Windows Script Host overview
You can use Windows Script Host to run scripts by clicking a script file on the Windows desktop or by typing the name of a script file at the command prompt. Similar to Microsoft Internet Explorer, Windows Script Host serves as a controller of Windows Script-compliant scripting engines. Unlike Internet Explorer, Windows Script Host has very low memory requirements and is ideal for both interactive and non-interactive scripting, such as logon scripting and administrative scripting.
There are two versions of the Windows Script Host: a Windows-based version (Wscript.exe), which provides a property sheet for setting script properties, and a command-prompt-based version (Cscript.exe), which provides command-line switches for setting script properties. You can run either of these by typing Wscript.exe or Cscript.exe at the command prompt.
Previously, the only native scripting language supported by the Windows operating system was the MS-DOS command language. Although MS-DOS is fast and small, its features are limited compared to VBScript and JScript. For example, the ability to control program flow was not built into the language. Today, the Windows Script Host architecture allows you to take advantage of these powerful scripting languages, although support is still provided for MS-DOS command scripts.

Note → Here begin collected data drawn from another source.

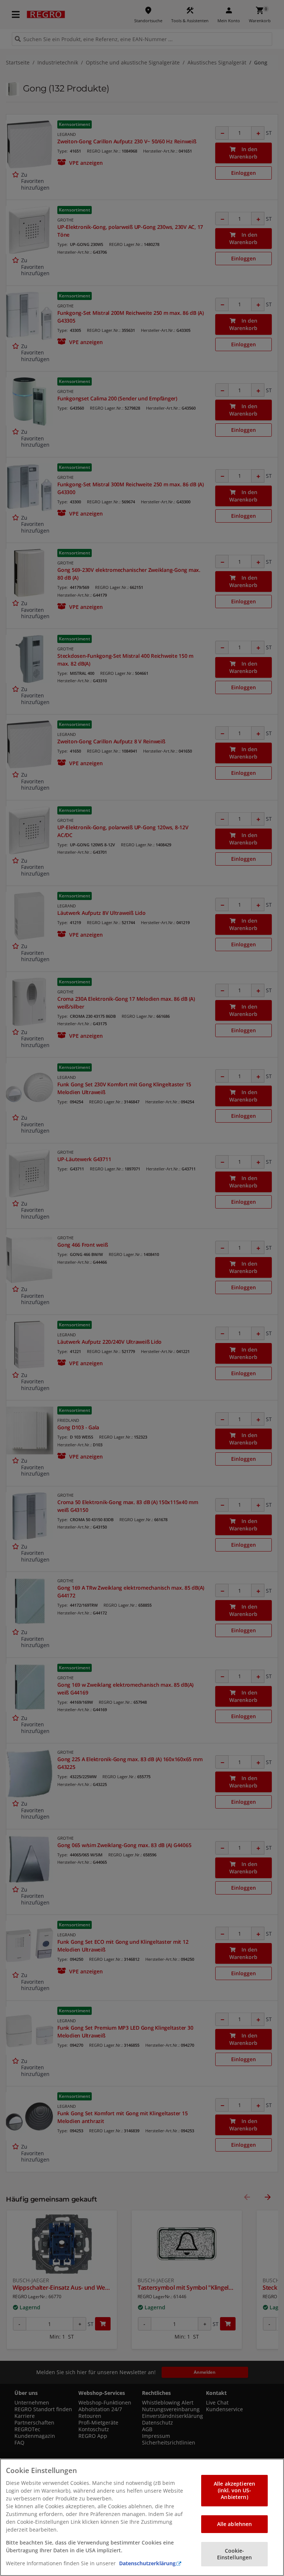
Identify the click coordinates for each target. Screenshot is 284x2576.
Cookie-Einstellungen (234, 2554)
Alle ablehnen (234, 2523)
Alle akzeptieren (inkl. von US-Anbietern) (234, 2490)
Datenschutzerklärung (147, 2563)
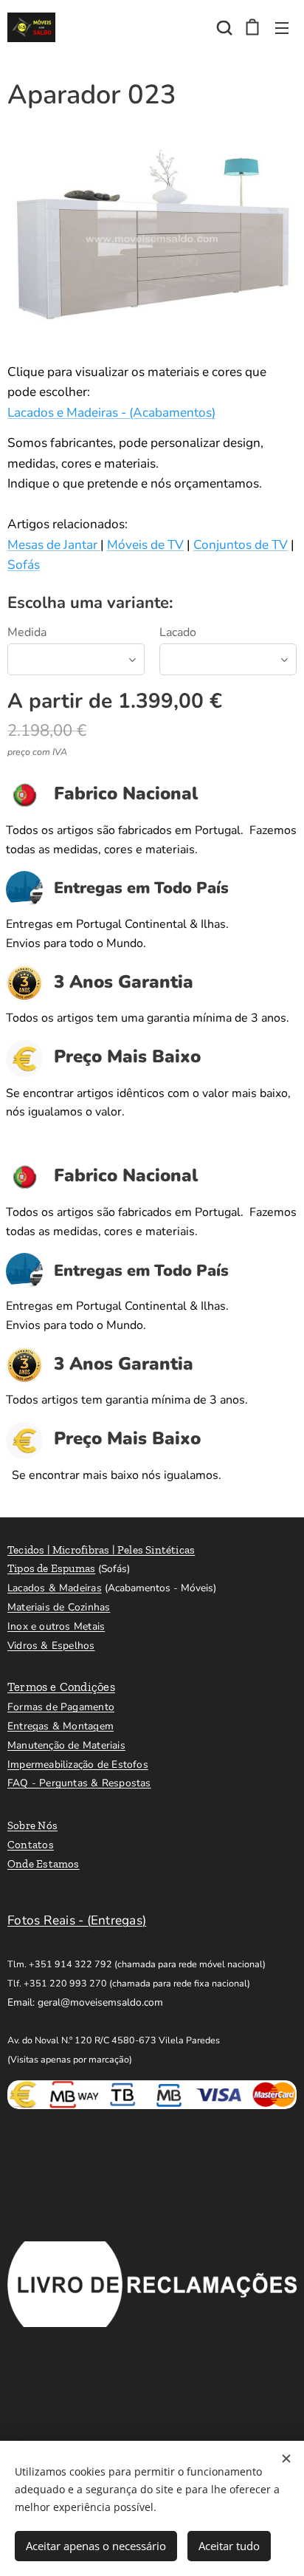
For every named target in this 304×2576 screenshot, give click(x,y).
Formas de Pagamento (60, 1707)
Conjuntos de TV (240, 544)
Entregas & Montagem (60, 1726)
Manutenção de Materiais (66, 1745)
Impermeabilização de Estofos (77, 1764)
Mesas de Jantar (53, 544)
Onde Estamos (43, 1863)
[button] (223, 27)
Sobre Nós (32, 1825)
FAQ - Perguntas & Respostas (79, 1783)
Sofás (23, 564)
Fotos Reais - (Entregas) (76, 1920)
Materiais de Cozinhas (58, 1607)
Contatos (30, 1844)
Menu (282, 27)
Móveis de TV (145, 544)
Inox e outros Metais (56, 1626)
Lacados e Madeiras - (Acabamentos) (111, 412)
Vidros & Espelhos (51, 1646)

Windows Script Host supports scripts that are written in Visual Basic Scripting Edition (VBScript) or JScript. When a script is started from the Windows desktop or from the command prompt, the script host reads and passes the contents of the specified script file to the registered script engine. The script engine uses file name extensions (.vbs for VBScript; .js for JScript) to identify the script instead of using the SCRIPT tag (used in HTML). Because of this, you do not have to be familiar with the exact programmatic identifier (ProgID) of the script engines. The script host itself maintains a mapping of script extensions to ProgIDs, and uses the Windows association model to start the appropriate engine for a given script.
This version of WSH adds several areas of new functionality:
Improved argument handling
Handling and documenting command-line arguments is now simpler.
You can load a script onto several remote computer systems which you can then run at the same time.
A running process is an object
You can query the spawned process, sink its events, access its standard I/O streams, and share its environment variables with other processes.
The current working directory
You can determine and modify the path of the current working directory of the active process.
Script security issues
The new script security model makes it safer to distribute and run scripts.